Given problem 1 - In the passage on left and right in pictorial space, which philosopher was puzzled by enantiomorphs for decades and sided with Newton as a result?
Given problem 2 - From the records, extract the lines running from the one containing "This screenshot has width=1456, height=819." through the one containing "(x=465, y=496)", both included. Reproduce them exactly and leave out the pictures.
---- Source
In the final portion of the chapter, we consider the effects of mirror-reversing a painting and, more generally, left and right in pictorial space. These effects suggest that some pictorial anisotropies, such as profile orientation, reflect the influence of lateralized brain functions, whereas others, such as the tendency to look at a picture from left to right, are cultural conventions.
Figure 6.1
Quartz crystals. From the Nobel Prize address of V. Prelog, 1976.
Figure 6.2
Horns of Marco Polo’s sheep (Thompson, 1969). Reprinted with the permission of Cambridge University Press.
Figure 6.3
Floor pattern from the palace at Tiryns, Greece. Note that the two sides of a vertebrate are enantiomorphs (Swindler, 1929). Used by permission of Yale University Press.
Figure 6.4
Stylized bear from the Tsimshian Indians of the north Pacific coast. Note that the right and left sides of this or any other pattern with a vertical axis of symmetry are enantiomorphs (Boas, 1955).
LEFT, RIGHT, AND COSMOLOGY
Is there a “left” and “right” in the universe? Newton said yes, and Leibnitz said no. Newton thought that the coordinates of space were absolute and “God-given.” Leibnitz attacked this view and argued that left and right were “in no way different from each other.”1 Kant was puzzled by enantiomorphs for decades and this led him to side with Newton.2 For Kant the difference between left and right mirror images was literally “inconceivable.” They could only be distinguished through intuition, through the a priori structure of the mind, and therefore, for Kant, the a priori left-right structure of the universe.3 Until very recently, however, cosmologists agreed with Leibnitz: the universe was symmetrical and right and left were arbitrary human conventions.
--------
---- Data shown
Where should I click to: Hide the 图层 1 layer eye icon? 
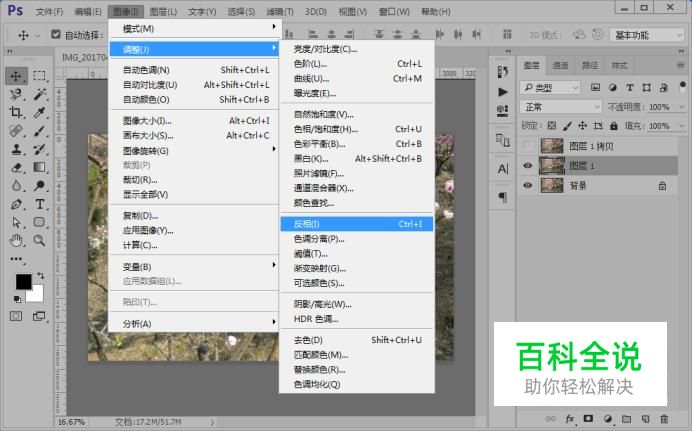pos(528,166)
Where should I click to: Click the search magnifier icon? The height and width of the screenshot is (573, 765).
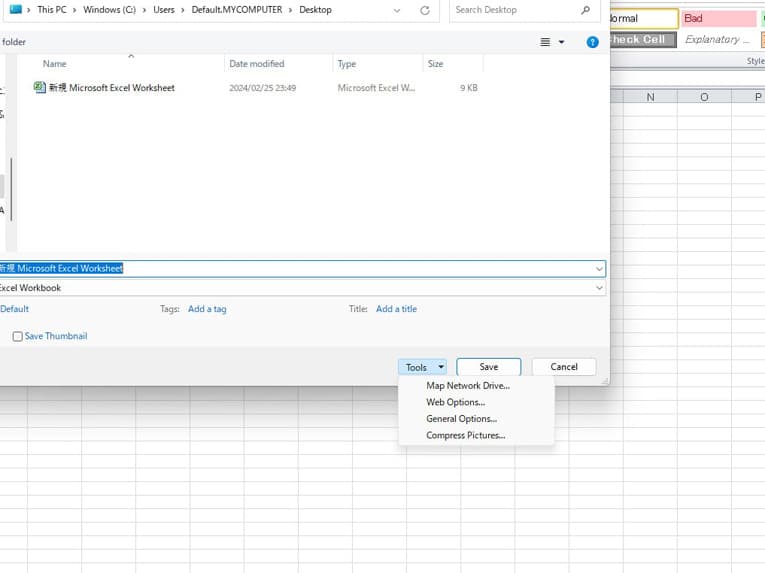click(x=585, y=10)
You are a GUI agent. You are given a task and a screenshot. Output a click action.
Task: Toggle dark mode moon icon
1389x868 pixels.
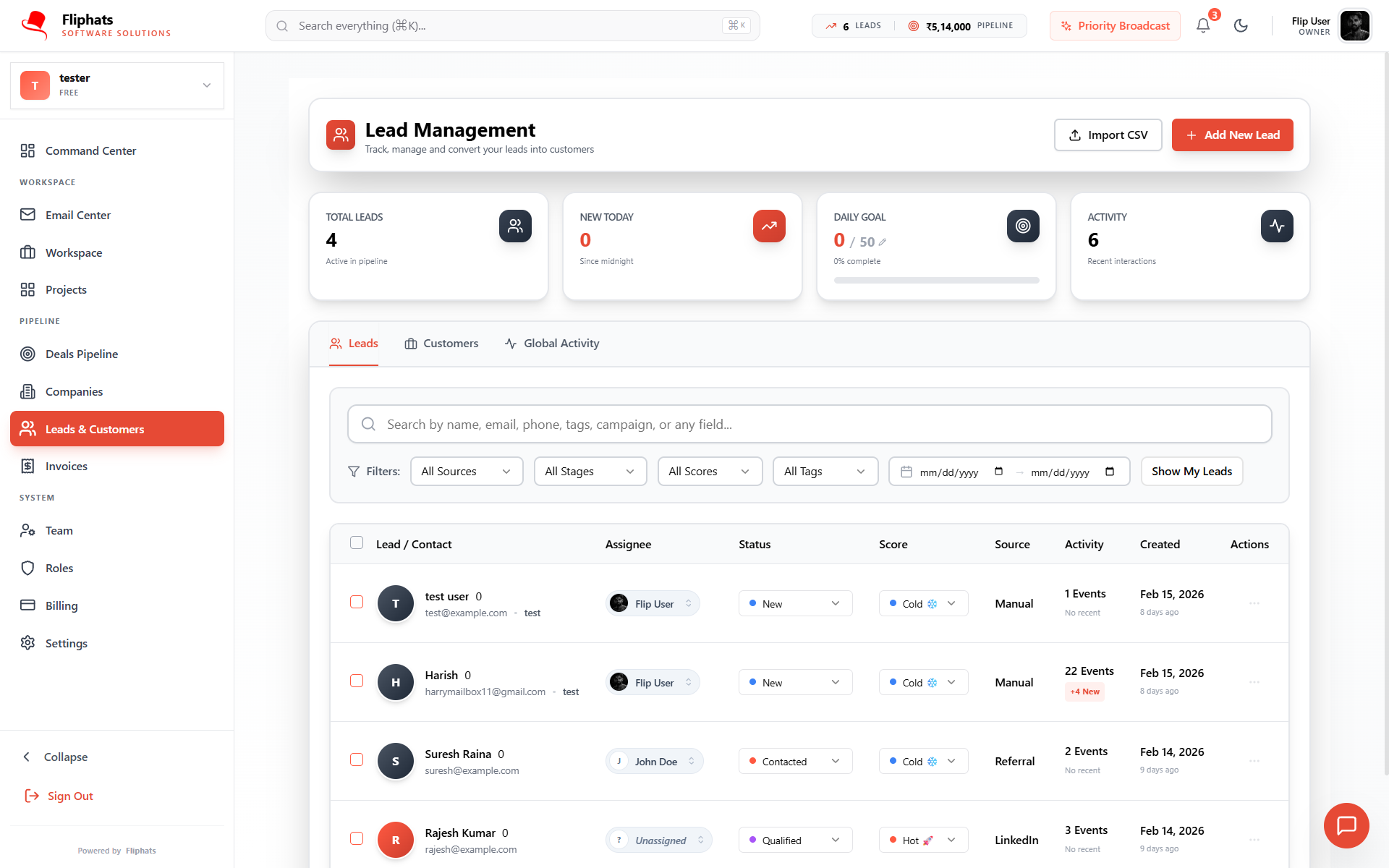1241,26
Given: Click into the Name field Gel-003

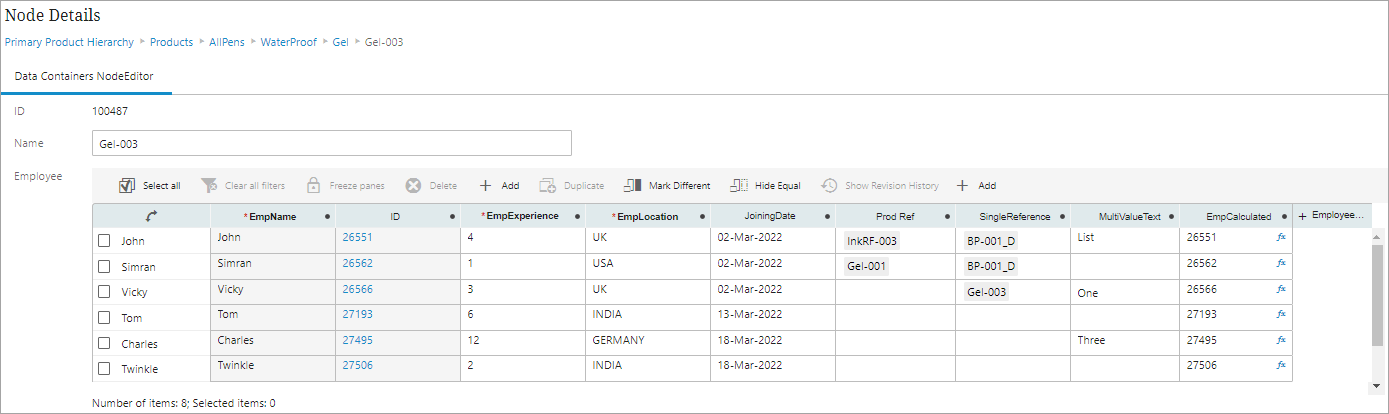Looking at the screenshot, I should (331, 144).
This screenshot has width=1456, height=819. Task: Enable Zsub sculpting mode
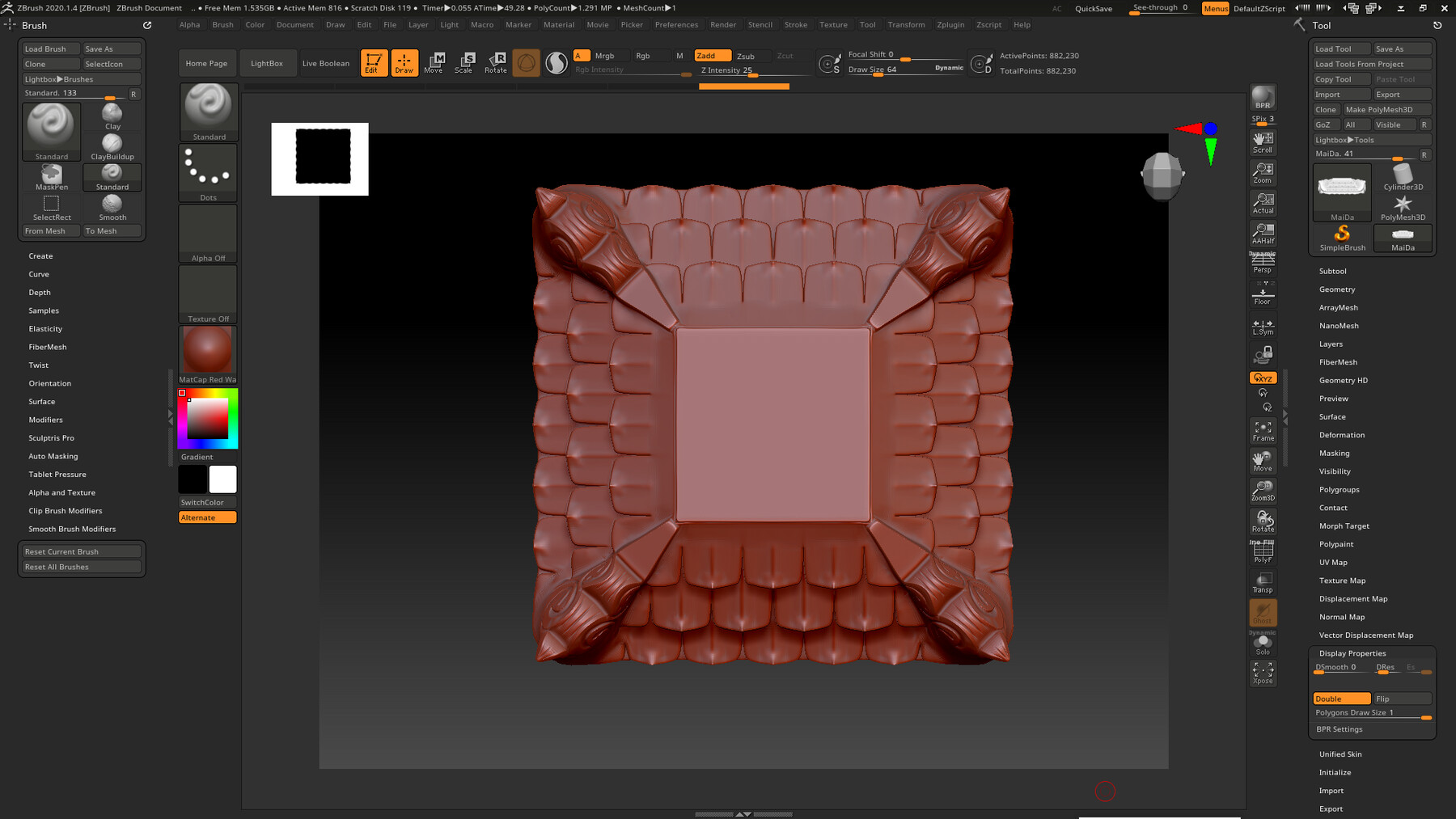[x=747, y=56]
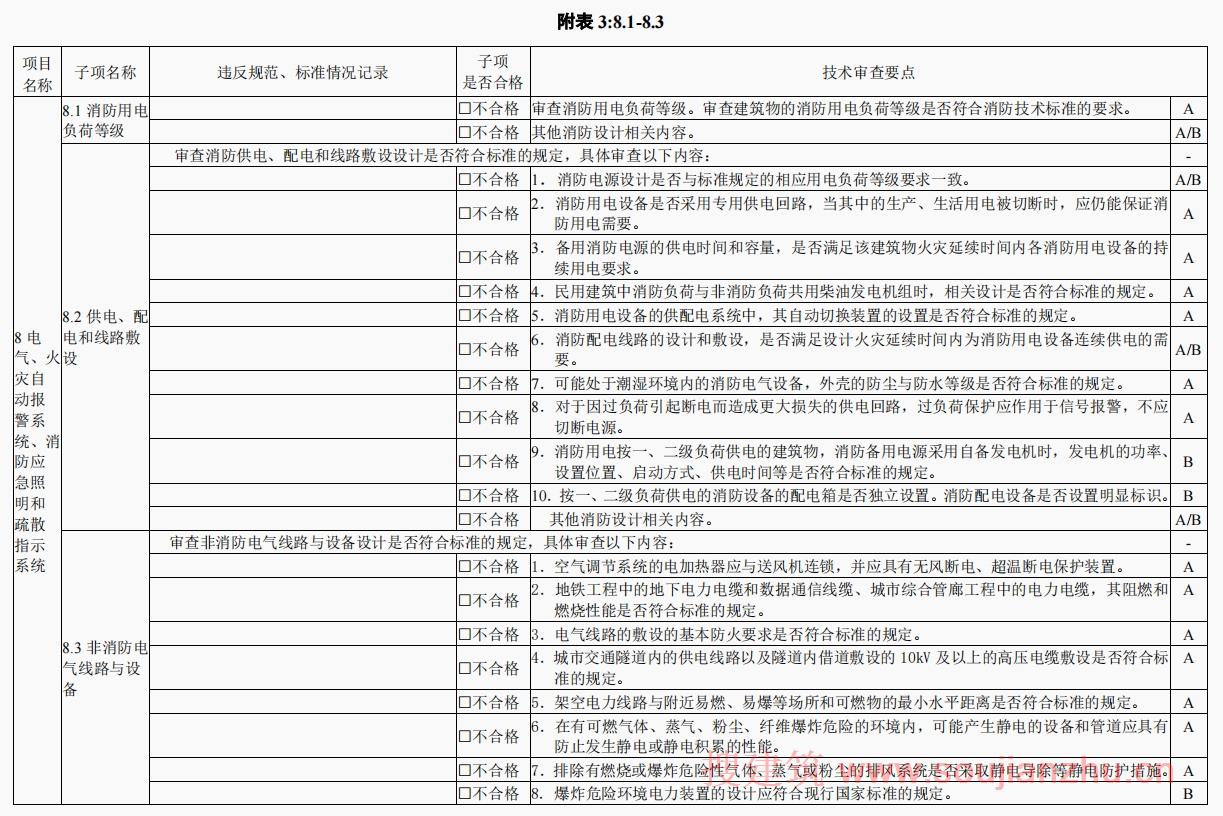Check 不合格 for 8.2 item 10 配电箱独立设置
This screenshot has height=816, width=1223.
(x=465, y=496)
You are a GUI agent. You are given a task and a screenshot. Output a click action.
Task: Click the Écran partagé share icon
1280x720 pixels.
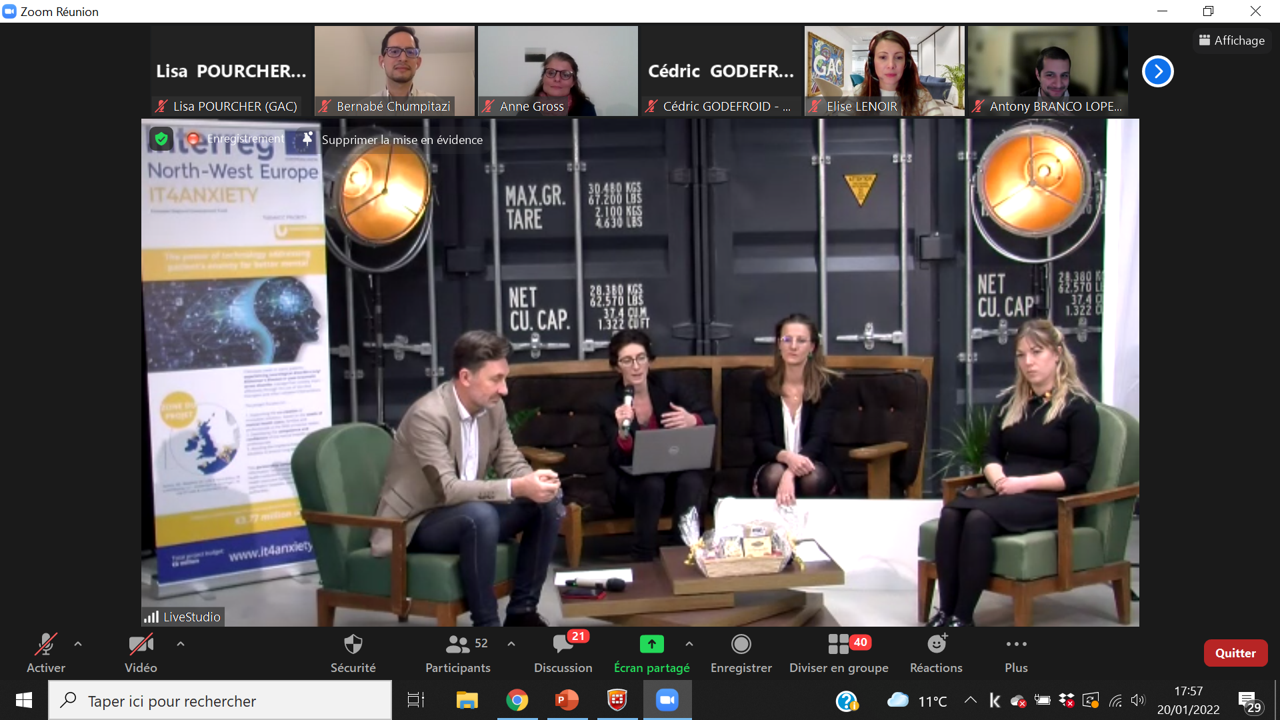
--------
Exercise solution 1 - Kant.

Exercise solution 2 -
This screenshot has width=1456, height=819. Task: Enable Zsub sculpting mode
[x=747, y=56]
Check 不合格 for 8.2 item 10 配电箱独立设置
This screenshot has height=816, width=1223.
(x=465, y=496)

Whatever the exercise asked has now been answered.